Please pray for your local churches as they wrestle with how little control they have, both as they heal from its traumas and as they humble themselves to join in what the Spirit is doing here beside them. Pray that they would be brave and choose to enter more spaces they have no control of to make disciples and announce that God’s kingdom has come.

Recent Feedback – Mental Health Training for leaders and volunteers at Christ Church Highbury

On 8th February 2020, I led a full day’s worth of training sessions introducing mental health and supporting those who struggle with it better. My sessions included:

  • An introduction to mental health and our role in supporting those that struggle with it.
  • An introduction to stress and trauma, it’s impact on us holistically, and what we can do to begin to have better well-being in the midst of it.
  • An introduction to how our bodies respond to stress/trauma, how we can become hyper-sensitive to these response systems, and how we can support individuals in regulating themselves in these states.
  • An overview of anxiety, panic attacks, depression, self-harm, eating disorders, psychosis, and suicide – and how to support individuals struggling in that way.
  • Thinking through how to make our churches safe spaces for those that are struggling and introduced the tool of Character Strengths to aid in our support of individuals.

Around 10 people attended the event held at Christ Church Highbury, London. I asked for those there to fill out a feedback form on the training I provided, and 9 of the 10 did so. In four different areas they ranked me from 1 (awful) to 6 (excellent). Here are the average scores from their reviews:

  • Session Content – 5.89
  • Session Delivery – 5.89
  • Interaction Level – 5.33
  • Use of Media – 5.11

Here are a few quotes from some of the participants:

“Really great day that built on some of my existing knowledge.”

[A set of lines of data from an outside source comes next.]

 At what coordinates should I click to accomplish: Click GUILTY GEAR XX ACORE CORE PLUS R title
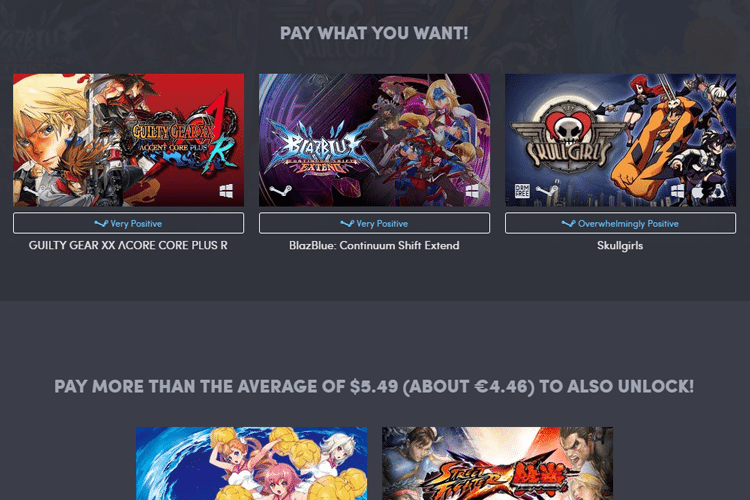(128, 245)
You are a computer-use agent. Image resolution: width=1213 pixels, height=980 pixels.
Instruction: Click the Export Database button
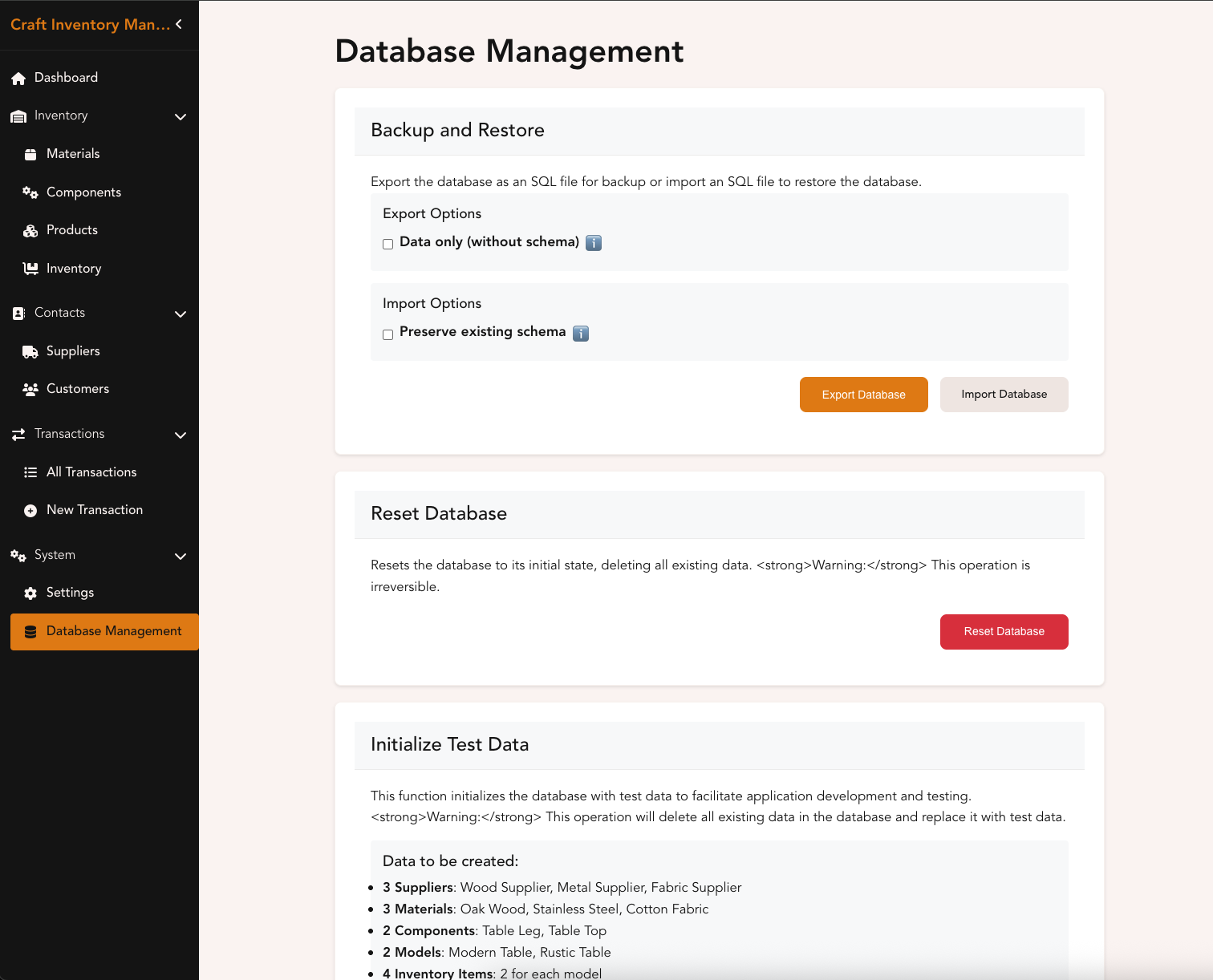[x=864, y=395]
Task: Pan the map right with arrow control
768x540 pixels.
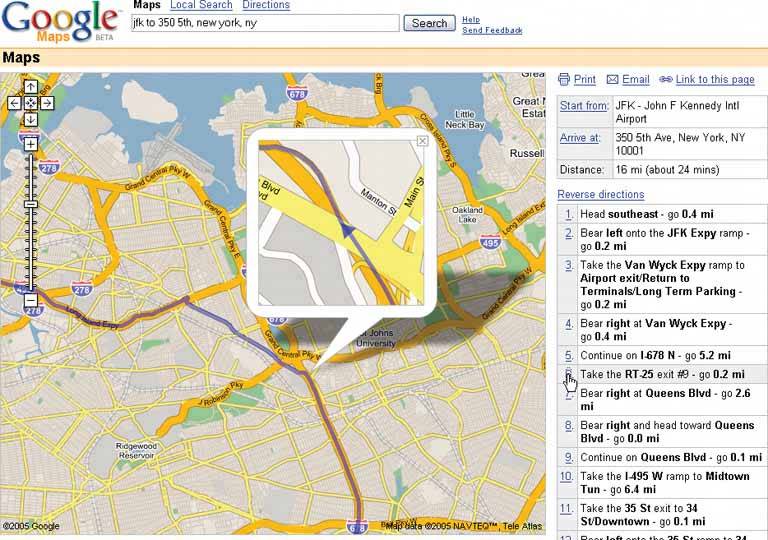Action: [x=47, y=103]
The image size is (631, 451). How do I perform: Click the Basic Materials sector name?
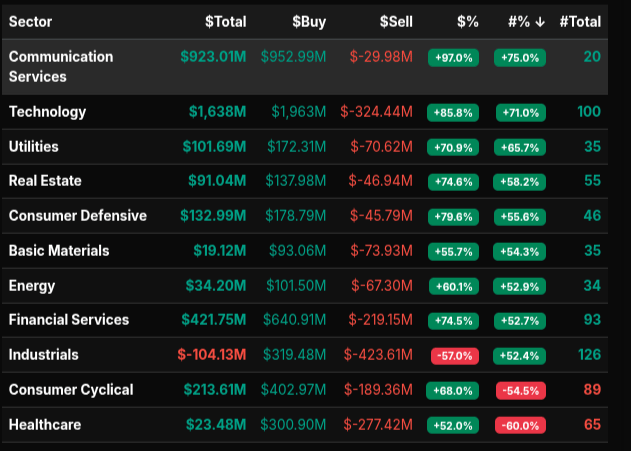(59, 250)
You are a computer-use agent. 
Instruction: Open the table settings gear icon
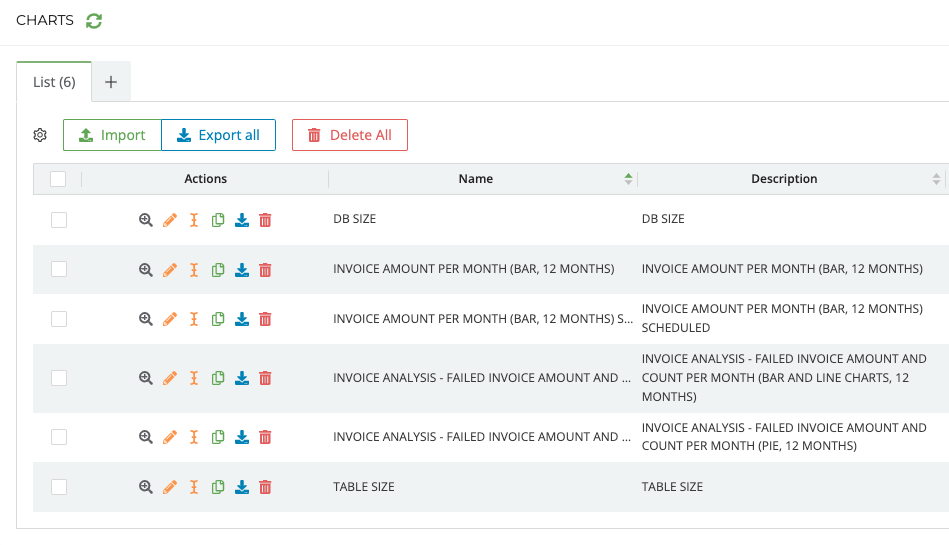40,135
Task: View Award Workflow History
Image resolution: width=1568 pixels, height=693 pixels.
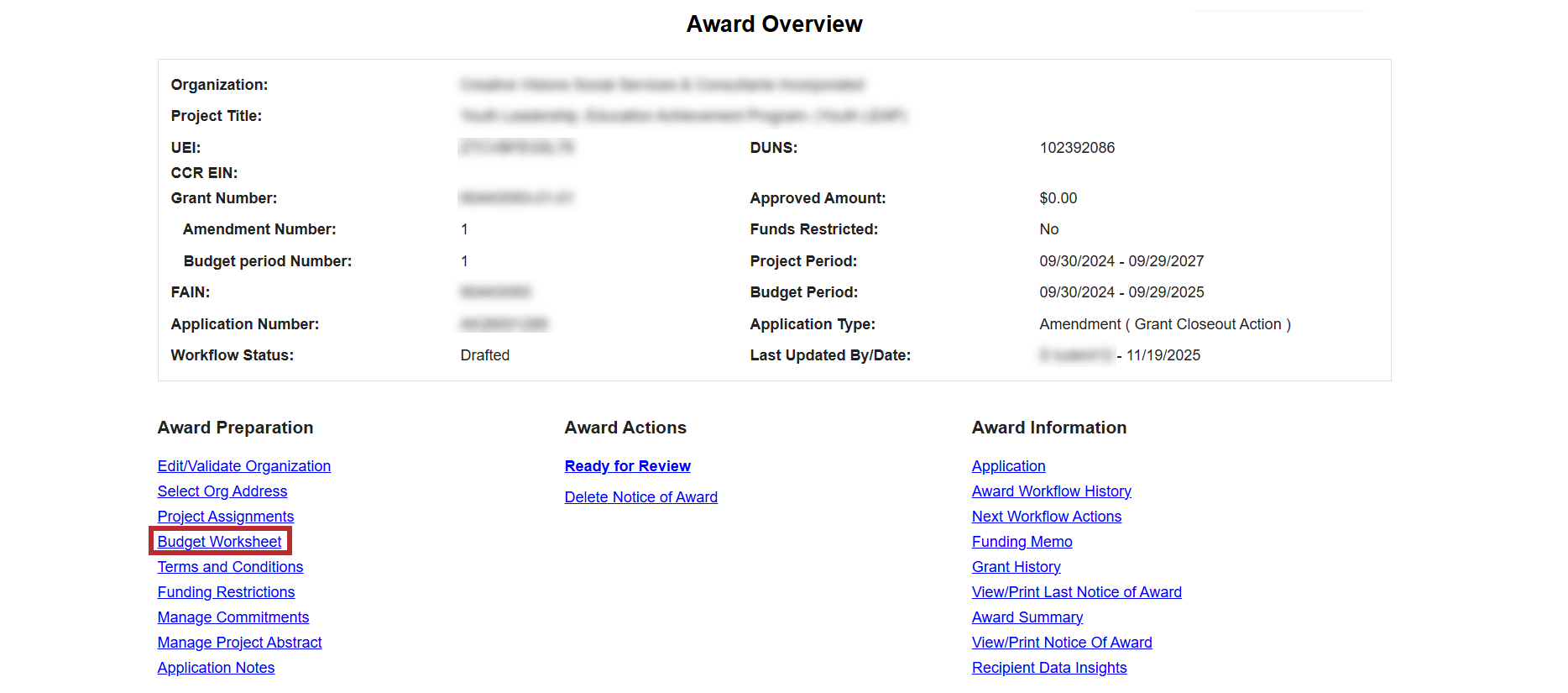Action: tap(1051, 491)
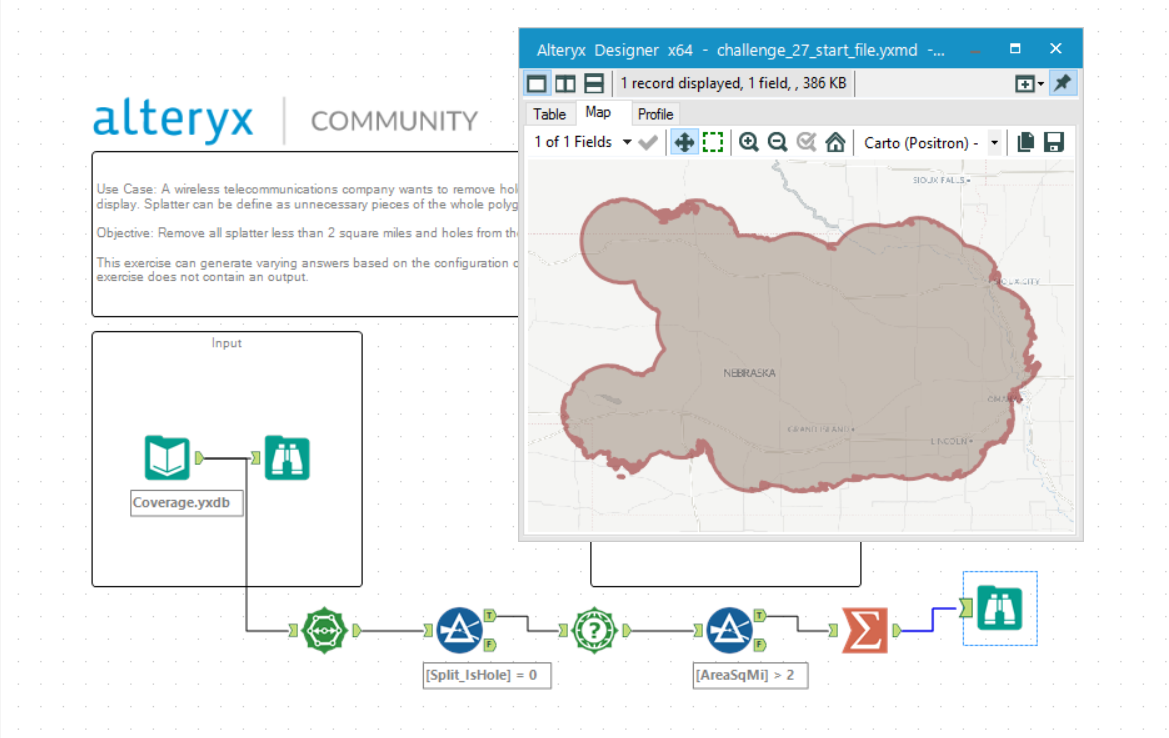The width and height of the screenshot is (1169, 738).
Task: Click the single pane layout button
Action: tap(537, 83)
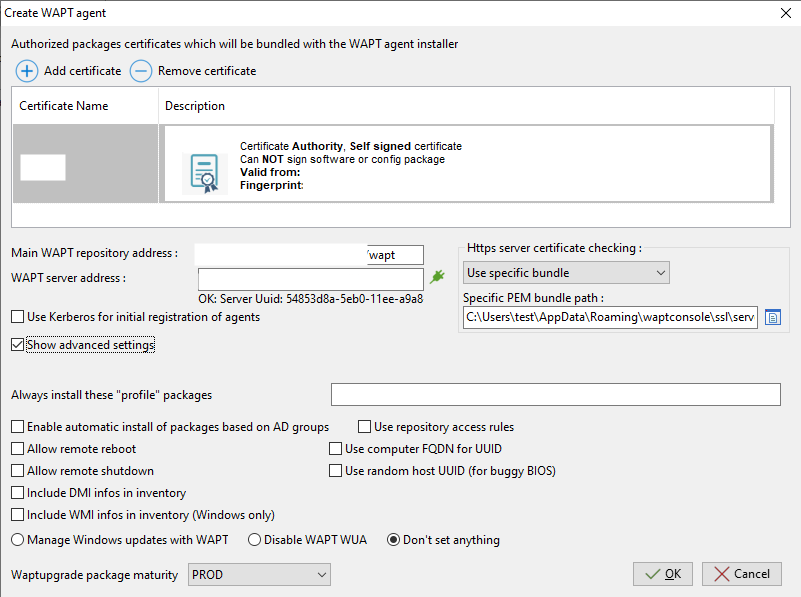The width and height of the screenshot is (801, 597).
Task: Click the Remove certificate minus icon
Action: (141, 71)

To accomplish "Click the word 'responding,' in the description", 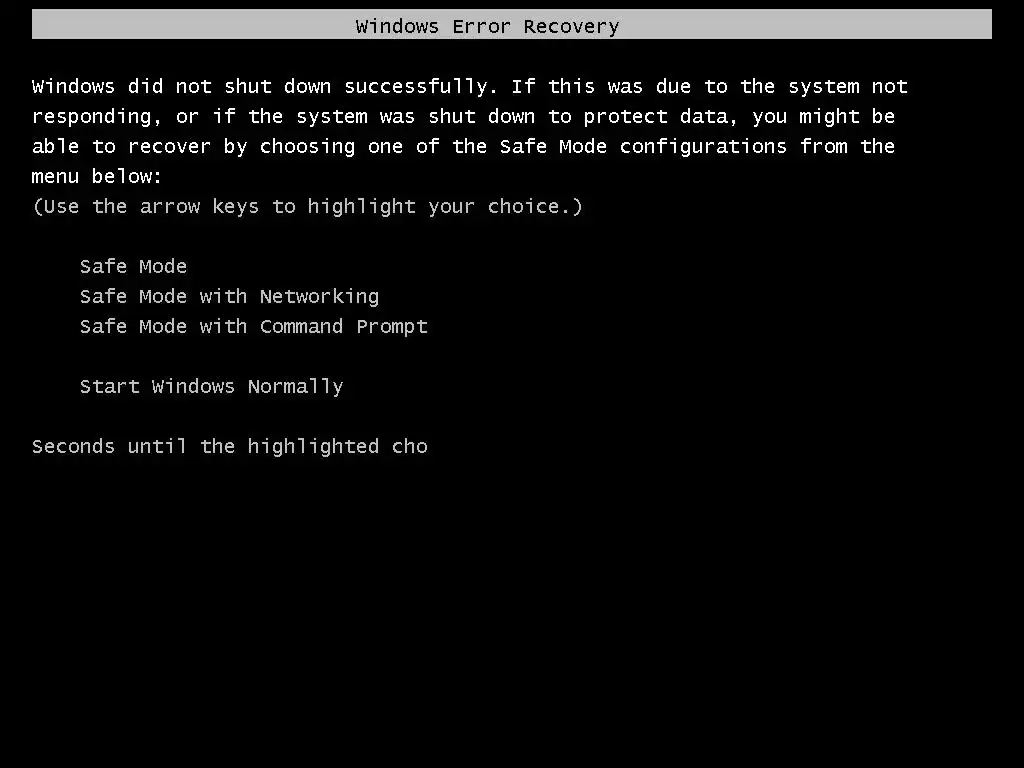I will point(97,117).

“I appreciate the fact that you did not come from a clinical or psychiatric background, I found this refreshing and more accessible. Thank you.”

“Very informative! Even though I’ve learnt a lot of this before, I felt like I learnt more information and more detailed information.”

“I felt reassured that we are on the right track in how we are supporting vulnerable homeless adults, but equally learned new aspects and insights to improve on what we do.”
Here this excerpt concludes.